One of the most pathetic thing's in this country ... is you cant even trust capitalism like you used to ... even folk's like myself are crying out for more socialism (and I was a life long voting republican for year's) :) simply because I trust government more than insurance companies these day's ... I know most likely if I end up with a serious injury, surgery, or such ... there is a good chance that the insurance company will weigh cost's and toss me out in the middle of it, even if I never missed one payment, and I would actually get better treatment in a County Hospital, I would rather pay government much higher taxes, than these cut throat's any day in these time's, because their greed intensifies by the year even.

I know this isnt about military or a draft, but Shaw's comment just took me down Memory Lane. She is so accurate on even folk's trying to get shit paid off ... I know a gal who had a baby two year's ago and is still paying on it, because the insurance denied this and that, she got laid off, then hour's cut on a new job, etc. Folk's like Shaw know's of paying off just basic education loan's etc, etc

I know folk's with 3 part time job's, and because their part time, by Texas Law ... employer's are NOT required to give ANY benefit whatsoever, not even sick leave, holiday pay, or any vacation ... this is the truth, believe me.

08 January, 2011 01:47  
Blogger Infidel753 said...

SK: Excellent point. We already have civilian public service options, as well as the military.

Not only European countries, but every advanced country except ours, has some kind of universal health-coverage system. Costa Rica, which is not a rich country, has had such a system for decades, and the life expectancy there is longer than in the US. Americans are blinded from self-interest by ideology.

RC: Capitalism is necessary -- it's the most effective economic system ever discovered for producing wealth -- but it needs to be moderated so as not to turn into the law of the jungle. Things like benefits and paid vacations are not bestowed by employers out of benevolence. They were won by unions and political activism, and if the Randroid types get their way, they could be lost even for full-time workers.

08 January, 2011 05:08  
Blogger Ranch Chimp said...

"Randroid"? I reckon that has something to do with this Rand Paul character ... I seen a CNN vid with him talking about how he will economize and live with his dad in Washington ... and I thought he lived in Texas ... show's you WTF I know.

I never was union Guy ... but recently in the last few year's thought they may be necessary, because of the way thing's are changing. Dont get me wrong .. I have alway's liked capitalism ... but I never had to face the type of neo monopoly style this before, that so many large entities have and influence as strong as today in politic's. Also the kind of capitalism I am/ was from was "old school", where there was a certain amount more of trust and integrity, and those who actually acheived were rewarded, and so on. What capitalism is in 2011 USA ... I simply have question's about. I am self employed for instance ... and my client's know .... I am not going to fuck them ... I mean ... call me old fashioned, but that's how I operate ... and Yes ... I still profit, and know I'm in good standing with my customer's, were all happy ... not rich, but comfortable.

08 January, 2011 05:21  
Blogger Infidel753 said...

"Randroid" is a term for followers of the ideology of Ayn Rand, which the Pauls certainly are -- I think Rand Paul may even have been named after her.

08 January, 2011 06:47  
Blogger libhom said...

I oppose the draft.

However, it is a fact that denial of economic opportunity in concert with stalking by military recruiters serves as a form of coercion to push the poor into the military.

The problem is that the rich don't have to worry about dying in wars, so they tend to continue them so they can make money off of them. If there was a draft, it should be limited exclusively to the sons and daughters of the rich.

08 January, 2011 08:27  
Blogger Infidel753 said...

Again, a renewed draft would not make its targets work to end wars. It would make them work to end the draft.

## DATASET SECTION
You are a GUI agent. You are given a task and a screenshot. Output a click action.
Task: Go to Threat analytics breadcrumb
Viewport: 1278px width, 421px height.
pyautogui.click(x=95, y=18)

## QUESTIONS TO ANSWER
- a) List every time of day given in the timestamps of the comment thread.
- b) Print the portion of the comment thread from "I oppose the" to "of the rich.".

## ANSWERS FOR THE TASKS
- a) 01:47, 05:08, 05:21, 06:47, 08:27

- b)
I oppose the draft.

However, it is a fact that denial of economic opportunity in concert with stalking by military recruiters serves as a form of coercion to push the poor into the military.

The problem is that the rich don't have to worry about dying in wars, so they tend to continue them so they can make money off of them. If there was a draft, it should be limited exclusively to the sons and daughters of the rich.